**Text section:**
= = = = =
API Vertex AI RAG Engine: Upload file in corpus failed

Hi Team,

I’m playing with AI Platform and the RAG engine. Amazing feature, works well, except for the specific Upload File in corpus API, throw API or even a Java implementation

I’ve created my RAG Corpus. I’ve imported (import , not upload) files throw GCS resources and check my corpus with RAG file list. All sounds good. :blush:

BUT…

Upload RAG file failed. I get a HTTP 200 with en empty response, and the file is not imported. (File list in the corpus stay empty :confused: )

My POST

curl -X POST \
-H "X-Goog-Upload-Protocol: multipart" \
-H "Authorization: Bearer $(gcloud auth print-access-token)" \
-F metadata="{'rag_file': {'display_name':' test-api', 'description':'test-des-api'}}" \
-F file=@./test.txt \
"https://europe-west3-aiplatform.googleapis.com/v1/projects/MYPROJECT/locations/europe-west3/ragCorpora/CORPUSID/ragFiles:upload"

I get the HTTP 200 with body

{
  "ragFile": {}
}

I get the same result throw Java implementation

Other issue, the URL given in the documentation is

https://LOCATION-aiplatform.googleapis.com/upload/v1/projects/PROJECT_ID/locations/LOCATION/ragCorpora/RAG_CORPUS_ID/ragFiles:upload

and seems wrong . Get a 404 with the link.

Right link seems to be

https://LOCATION-aiplatform.googleapis.com/v1/projects/PROJECT_ID/locations/LOCATION/ragCorpora/RAG_CORPUS_ID/ragFiles:upload

Your help will be appreciated to understand what’s wrong in this file upload into my RAG corpus.

Thanks !!!

1 Like

Hi @eric734574,

Welcome to the Google Cloud Community!

You’re facing an issue where your files fail to upload into the Vertex AI RAG Engine corpus via the ‘ragFiles:upload’ API. Although the API returns a successful HTTP 200 response, your uploaded file does not appear in the corpus as expected.
= = = = =
**Given problem 1:**
According to the forum thread on the failed RAG file upload, what response does the documentation's upload URL return?
**Given problem 2:**
Please write out the stretch of the forum thread on the failed RAG file upload from "Other issue, the" through "into my RAG corpus.".
**Given problem 3:**
Carry on the forum thread about the failed RAG file upload, picking up right after its final sentence.

**Collected data:**
= = = = =
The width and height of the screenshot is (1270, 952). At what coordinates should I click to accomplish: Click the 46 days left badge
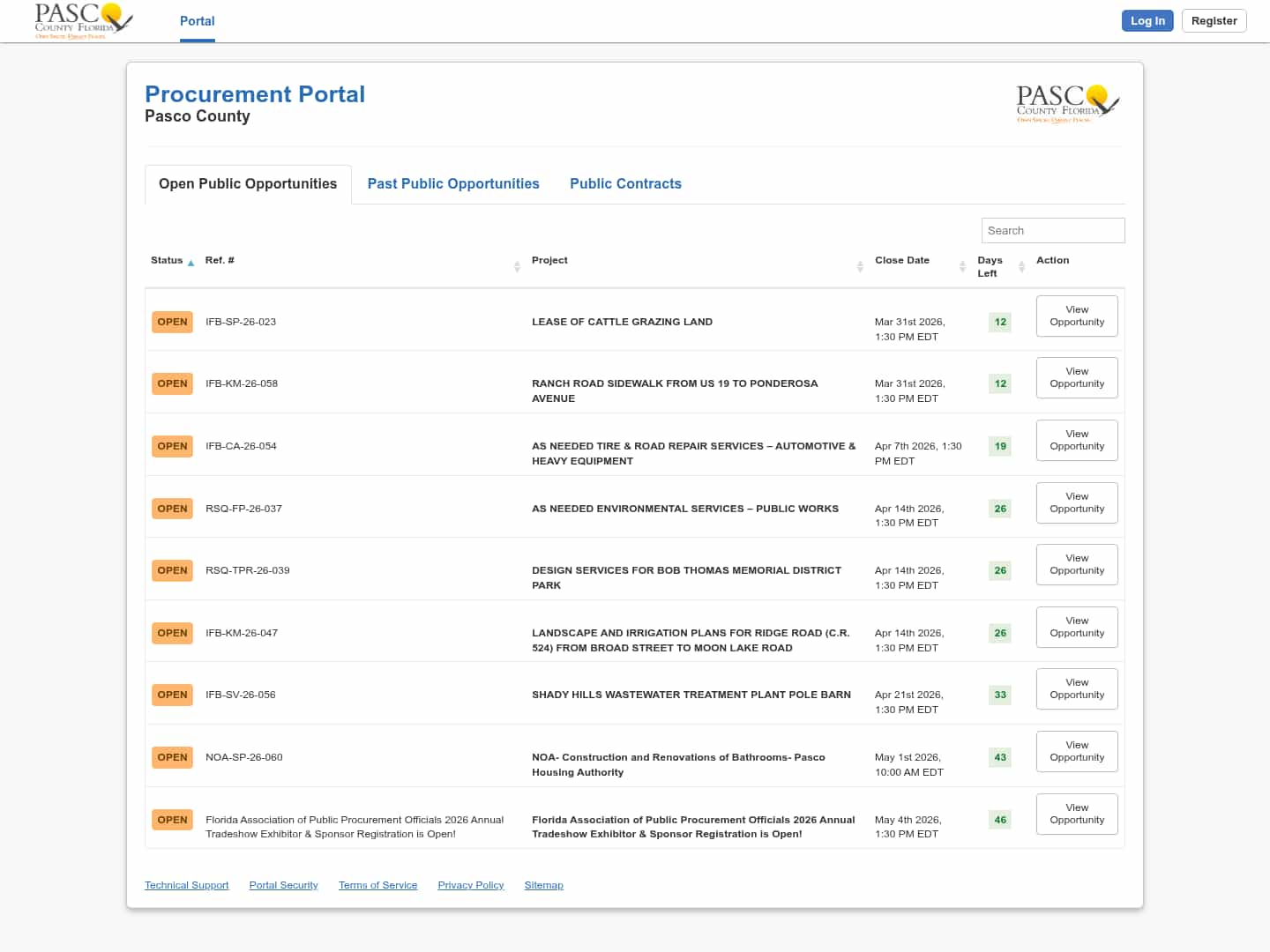point(1000,820)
= = = = =
**Task result 1:**
A 404.

**Task result 2:**
Other issue, the URL given in the documentation is

https://LOCATION-aiplatform.googleapis.com/upload/v1/projects/PROJECT_ID/locations/LOCATION/ragCorpora/RAG_CORPUS_ID/ragFiles:upload

and seems wrong . Get a 404 with the link.

Right link seems to be

https://LOCATION-aiplatform.googleapis.com/v1/projects/PROJECT_ID/locations/LOCATION/ragCorpora/RAG_CORPUS_ID/ragFiles:upload

Your help will be appreciated to understand what’s wrong in this file upload into my RAG corpus.

**Task result 3:**
Here are the potential ways that might help with your use case:

  • Content Type: Make sure your ‘Content-Type’ header is set right when you’re sending a multipart request. The ‘-F’ flag in curl usually handles it for you, but it’s good to double-check since it can sometimes act up.
  • Double-Check Region: Ensure europe-west3 is the exact region where you created your RAG Corpus. Mismatched regions in your setup are a common source of 404 errors.
  • Permissions and IAM: Ensure your account linked to ‘gcloud auth print-access-token’ has the necessary IAM permissions, including your ‘roles/aiplatform.ragCorpusUser’ role, to write to your RAG Corpus and use the Vertex AI API.

You may refer to the documentation below, which details the design and functionality of the RAG API:

Was this helpful? If so, please accept this answer as “Solution”. If you need additional assistance, reply here within 2 business days and I’ll be happy to help.

1 Like

Thanks a lot for your help Marvin !

I double check my command and listen to your advices.

  • Content-Type : Seems not compliant with the API. I got an error when set and seems not required in the doc. Only this header is required
-H "X-Goog-Upload-Protocol: multipart"
  • I confirm my region is europe-west3 and my path url is
https://europe-west3-aiplatform.googleapis.com/v1/projects/PROJECTID/locations/europe-west3/ragCorpora/RAGID/ragFiles:upload
  • I’ve got all the privileges on my project, as project owner

I continue to investigate but i’m sill stuck. May be an API only available on US side ?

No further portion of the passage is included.